Holt Cemetery is not in the best of shape and there is a dire need for more cemetery space. According to a city spokesperson, “The City is aware of the limited burial space available at Holt Cemetery, which is becoming a dire situation at best.”

They continued, “The City’s Department of Property Management has been actively pursuing a new space for a public cemetery for some time and has committed bond funding for not only upkeep of our current cemeteries, but also the acquisition of a new space. Additionally, we have requested a mid-year budget adjustment to accommodate additional cemetery personnel.”

About a year ago, the city announced plans to establish Voscoville Cemetery in a Gentilly Neighborhood.

Talks of those plans have since been quiet after residents voiced their concerns for not wanting a cemetery in the middle of their residential community.

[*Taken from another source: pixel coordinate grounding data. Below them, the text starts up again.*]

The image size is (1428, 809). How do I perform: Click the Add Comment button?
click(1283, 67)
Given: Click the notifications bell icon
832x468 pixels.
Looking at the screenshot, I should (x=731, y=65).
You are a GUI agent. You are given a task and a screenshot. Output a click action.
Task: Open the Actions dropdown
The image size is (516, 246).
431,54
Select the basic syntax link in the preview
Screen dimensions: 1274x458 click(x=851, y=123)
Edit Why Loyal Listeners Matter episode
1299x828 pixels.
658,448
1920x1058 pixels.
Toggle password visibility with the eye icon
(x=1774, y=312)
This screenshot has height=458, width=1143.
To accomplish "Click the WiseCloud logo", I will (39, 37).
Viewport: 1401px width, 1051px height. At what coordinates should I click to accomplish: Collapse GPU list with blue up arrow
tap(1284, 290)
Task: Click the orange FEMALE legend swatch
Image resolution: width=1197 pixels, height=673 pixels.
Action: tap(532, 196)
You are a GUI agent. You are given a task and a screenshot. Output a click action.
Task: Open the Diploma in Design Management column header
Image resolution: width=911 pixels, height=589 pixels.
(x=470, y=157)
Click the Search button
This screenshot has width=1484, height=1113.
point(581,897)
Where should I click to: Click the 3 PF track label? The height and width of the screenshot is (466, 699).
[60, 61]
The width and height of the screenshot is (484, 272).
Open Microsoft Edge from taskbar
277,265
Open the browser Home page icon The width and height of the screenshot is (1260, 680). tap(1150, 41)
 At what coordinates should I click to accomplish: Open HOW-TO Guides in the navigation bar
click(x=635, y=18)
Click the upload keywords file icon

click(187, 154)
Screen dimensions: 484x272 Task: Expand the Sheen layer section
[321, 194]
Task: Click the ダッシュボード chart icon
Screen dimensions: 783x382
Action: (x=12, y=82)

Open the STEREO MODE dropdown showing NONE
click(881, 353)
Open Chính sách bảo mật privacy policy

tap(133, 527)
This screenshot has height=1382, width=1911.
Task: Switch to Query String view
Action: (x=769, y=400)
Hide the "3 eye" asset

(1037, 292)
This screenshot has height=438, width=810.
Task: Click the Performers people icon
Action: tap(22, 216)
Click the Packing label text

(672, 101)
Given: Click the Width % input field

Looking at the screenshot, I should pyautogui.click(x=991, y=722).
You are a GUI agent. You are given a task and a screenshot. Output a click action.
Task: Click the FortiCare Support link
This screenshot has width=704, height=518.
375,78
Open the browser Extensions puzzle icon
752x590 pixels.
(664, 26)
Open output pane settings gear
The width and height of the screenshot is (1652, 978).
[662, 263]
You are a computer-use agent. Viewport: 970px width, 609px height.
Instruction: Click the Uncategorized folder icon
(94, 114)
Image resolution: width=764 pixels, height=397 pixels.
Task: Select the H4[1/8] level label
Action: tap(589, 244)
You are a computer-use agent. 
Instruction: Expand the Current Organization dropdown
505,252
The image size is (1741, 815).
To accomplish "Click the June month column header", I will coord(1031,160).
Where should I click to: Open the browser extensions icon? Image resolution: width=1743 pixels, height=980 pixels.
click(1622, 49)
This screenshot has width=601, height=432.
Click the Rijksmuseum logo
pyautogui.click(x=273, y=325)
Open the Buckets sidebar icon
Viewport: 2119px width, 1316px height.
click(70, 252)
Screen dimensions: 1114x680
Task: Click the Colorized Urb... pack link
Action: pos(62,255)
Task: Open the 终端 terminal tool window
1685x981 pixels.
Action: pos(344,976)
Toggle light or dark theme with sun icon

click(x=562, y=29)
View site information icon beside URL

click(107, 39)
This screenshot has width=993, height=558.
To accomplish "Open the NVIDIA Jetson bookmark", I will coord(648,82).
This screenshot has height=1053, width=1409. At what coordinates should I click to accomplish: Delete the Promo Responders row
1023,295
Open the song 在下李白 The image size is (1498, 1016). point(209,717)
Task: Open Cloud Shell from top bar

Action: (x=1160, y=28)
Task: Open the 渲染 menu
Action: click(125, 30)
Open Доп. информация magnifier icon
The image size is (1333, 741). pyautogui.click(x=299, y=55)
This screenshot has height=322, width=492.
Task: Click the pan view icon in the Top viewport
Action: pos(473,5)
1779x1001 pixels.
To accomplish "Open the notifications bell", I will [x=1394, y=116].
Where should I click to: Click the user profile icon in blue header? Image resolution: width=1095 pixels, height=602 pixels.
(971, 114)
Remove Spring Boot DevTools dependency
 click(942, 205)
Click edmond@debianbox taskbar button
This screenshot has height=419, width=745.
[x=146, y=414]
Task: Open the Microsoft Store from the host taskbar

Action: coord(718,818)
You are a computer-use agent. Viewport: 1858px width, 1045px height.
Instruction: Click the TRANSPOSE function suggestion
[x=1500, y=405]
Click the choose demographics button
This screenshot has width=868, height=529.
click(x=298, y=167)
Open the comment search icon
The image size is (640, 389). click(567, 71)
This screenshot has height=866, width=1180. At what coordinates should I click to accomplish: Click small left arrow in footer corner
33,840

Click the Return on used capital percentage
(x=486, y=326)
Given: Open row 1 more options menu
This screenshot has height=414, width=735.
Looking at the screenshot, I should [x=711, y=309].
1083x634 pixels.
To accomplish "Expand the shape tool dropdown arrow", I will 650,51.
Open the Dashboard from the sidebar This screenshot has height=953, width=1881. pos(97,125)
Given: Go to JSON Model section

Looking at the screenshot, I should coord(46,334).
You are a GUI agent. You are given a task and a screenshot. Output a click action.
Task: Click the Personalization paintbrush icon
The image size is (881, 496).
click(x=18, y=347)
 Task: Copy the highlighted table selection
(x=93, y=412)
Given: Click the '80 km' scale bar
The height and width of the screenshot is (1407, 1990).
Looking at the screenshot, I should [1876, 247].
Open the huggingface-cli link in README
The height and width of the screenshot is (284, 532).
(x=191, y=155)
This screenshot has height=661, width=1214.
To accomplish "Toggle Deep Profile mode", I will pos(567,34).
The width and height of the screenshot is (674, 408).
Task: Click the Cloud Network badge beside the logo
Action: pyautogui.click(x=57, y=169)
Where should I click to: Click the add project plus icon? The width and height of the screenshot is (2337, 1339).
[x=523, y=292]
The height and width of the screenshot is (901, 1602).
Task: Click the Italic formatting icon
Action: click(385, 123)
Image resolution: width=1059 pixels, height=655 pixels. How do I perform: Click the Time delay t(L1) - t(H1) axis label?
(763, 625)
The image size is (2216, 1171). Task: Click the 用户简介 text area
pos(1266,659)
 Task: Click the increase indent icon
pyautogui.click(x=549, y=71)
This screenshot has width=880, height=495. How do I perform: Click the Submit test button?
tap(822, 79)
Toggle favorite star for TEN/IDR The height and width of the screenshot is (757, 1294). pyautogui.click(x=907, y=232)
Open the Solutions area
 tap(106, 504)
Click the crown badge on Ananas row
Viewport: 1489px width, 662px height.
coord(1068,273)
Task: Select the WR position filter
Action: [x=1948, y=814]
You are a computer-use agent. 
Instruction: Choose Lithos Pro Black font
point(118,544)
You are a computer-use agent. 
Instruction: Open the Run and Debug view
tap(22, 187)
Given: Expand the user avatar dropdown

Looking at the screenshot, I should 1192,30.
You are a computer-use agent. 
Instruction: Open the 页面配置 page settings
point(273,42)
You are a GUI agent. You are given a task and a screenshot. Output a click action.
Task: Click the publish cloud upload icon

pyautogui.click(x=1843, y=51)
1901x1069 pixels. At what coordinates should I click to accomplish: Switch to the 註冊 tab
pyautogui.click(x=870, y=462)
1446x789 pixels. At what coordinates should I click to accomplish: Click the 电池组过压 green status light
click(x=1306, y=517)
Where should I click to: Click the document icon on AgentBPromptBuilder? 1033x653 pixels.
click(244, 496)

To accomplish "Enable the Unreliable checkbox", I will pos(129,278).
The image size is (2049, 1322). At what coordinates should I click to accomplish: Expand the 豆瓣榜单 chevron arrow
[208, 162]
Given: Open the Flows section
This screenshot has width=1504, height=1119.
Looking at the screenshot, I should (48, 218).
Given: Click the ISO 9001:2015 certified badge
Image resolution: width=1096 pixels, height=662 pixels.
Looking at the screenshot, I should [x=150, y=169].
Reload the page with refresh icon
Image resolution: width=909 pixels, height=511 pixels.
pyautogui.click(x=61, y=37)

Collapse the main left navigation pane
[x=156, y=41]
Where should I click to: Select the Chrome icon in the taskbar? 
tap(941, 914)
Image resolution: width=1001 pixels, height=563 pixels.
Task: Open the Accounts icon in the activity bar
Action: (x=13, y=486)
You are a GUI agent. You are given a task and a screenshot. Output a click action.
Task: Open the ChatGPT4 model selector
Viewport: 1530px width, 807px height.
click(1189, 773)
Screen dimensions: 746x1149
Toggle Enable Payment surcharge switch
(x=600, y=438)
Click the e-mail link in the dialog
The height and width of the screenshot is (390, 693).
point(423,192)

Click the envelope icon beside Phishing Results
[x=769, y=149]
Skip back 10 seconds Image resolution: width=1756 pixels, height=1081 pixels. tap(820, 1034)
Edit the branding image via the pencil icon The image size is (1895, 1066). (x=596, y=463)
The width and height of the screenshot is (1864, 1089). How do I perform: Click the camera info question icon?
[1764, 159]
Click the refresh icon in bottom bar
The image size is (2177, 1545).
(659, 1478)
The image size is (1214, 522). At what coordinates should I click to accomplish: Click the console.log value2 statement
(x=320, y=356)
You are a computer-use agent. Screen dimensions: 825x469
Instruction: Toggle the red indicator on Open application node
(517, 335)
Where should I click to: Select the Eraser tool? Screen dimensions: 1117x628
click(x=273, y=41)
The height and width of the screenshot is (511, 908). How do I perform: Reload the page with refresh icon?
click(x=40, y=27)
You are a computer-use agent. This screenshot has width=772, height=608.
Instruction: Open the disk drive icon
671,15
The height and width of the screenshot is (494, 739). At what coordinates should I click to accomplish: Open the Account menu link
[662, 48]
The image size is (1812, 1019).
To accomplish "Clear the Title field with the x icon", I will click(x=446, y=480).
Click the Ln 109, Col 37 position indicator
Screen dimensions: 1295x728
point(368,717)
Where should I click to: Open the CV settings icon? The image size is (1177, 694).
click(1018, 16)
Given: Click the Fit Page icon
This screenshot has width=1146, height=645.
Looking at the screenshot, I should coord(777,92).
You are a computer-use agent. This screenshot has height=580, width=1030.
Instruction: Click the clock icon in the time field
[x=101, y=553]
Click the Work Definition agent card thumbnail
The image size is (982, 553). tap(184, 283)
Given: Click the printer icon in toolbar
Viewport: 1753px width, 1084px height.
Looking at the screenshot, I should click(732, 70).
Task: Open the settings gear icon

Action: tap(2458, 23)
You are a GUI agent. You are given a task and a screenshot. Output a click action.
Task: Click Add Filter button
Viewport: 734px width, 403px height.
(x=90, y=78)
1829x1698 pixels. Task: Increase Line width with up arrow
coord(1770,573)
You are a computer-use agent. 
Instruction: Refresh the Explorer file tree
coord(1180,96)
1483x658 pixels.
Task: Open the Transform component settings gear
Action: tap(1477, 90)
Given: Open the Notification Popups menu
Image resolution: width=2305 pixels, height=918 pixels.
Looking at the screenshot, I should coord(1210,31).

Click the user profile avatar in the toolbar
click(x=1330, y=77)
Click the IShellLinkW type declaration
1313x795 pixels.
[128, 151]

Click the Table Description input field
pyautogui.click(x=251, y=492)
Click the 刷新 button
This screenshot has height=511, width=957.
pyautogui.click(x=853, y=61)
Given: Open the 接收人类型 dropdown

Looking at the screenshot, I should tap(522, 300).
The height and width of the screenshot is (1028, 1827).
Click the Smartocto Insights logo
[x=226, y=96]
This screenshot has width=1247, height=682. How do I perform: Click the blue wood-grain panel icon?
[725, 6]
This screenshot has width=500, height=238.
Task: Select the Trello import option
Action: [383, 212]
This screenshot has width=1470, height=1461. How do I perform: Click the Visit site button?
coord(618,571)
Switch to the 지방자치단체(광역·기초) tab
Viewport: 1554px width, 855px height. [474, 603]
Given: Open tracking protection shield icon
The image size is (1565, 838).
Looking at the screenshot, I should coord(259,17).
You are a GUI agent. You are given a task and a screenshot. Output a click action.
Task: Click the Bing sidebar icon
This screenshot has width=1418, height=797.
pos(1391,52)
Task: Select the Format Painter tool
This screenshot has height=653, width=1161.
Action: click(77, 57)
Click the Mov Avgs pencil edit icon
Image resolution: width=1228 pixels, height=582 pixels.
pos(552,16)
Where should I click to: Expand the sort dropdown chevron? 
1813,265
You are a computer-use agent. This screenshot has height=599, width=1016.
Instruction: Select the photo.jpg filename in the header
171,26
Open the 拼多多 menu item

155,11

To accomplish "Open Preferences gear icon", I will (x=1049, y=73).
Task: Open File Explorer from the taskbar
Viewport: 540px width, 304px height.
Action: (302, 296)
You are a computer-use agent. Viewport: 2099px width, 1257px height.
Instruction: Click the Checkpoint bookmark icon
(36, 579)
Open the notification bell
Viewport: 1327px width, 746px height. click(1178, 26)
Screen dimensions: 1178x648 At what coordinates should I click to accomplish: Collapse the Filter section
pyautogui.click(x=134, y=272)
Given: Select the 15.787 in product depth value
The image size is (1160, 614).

Wake is a non-profit advocacy organization that works with the bereaved in finding affordable burial options. They have been in communication with the city and they want Holt Cemetery closed to new burials. They also want the city to expedite its plans for finding new cemetery spaces acceptable to residents.

Liz Dunnebacke of Wake says, “the six cemeteries that the city operates provide burial for $750, which makes it accessible for the average person. And yet, of those six cemeteries, this is the only one that can take in new bodies. It’s been overfilled since the 1980s.”

The pandemic has since compounded the need for burial space and more bodies are being buried at Holt since the coronavirus’ impact on New Orleans.

As many visit the cemetery over the next two days for the two holidays of reflection (All Souls and All Saints Days), some find what many have discovered over Holt Cemetery’s history; that their resting loved ones have been moved to make for more space.

Gaynell Brady is a historian and genealogist who also has relatives buried at Holt and says, “Through the decades, people have advocated for closing this cemetery and not having any more burials. People are constantly buried on top of each other in this cemetery.”

Brady continues, “I have 15 relatives that are buried here at Holt Cemetery and I’m constantly finding more, as I do my family’s genealogy. As a citizen, we are just demanding more. We require more respect for our family members but because the grounds are constantly being disturbed, we have no way to truly preserve our ancestors’ memories.”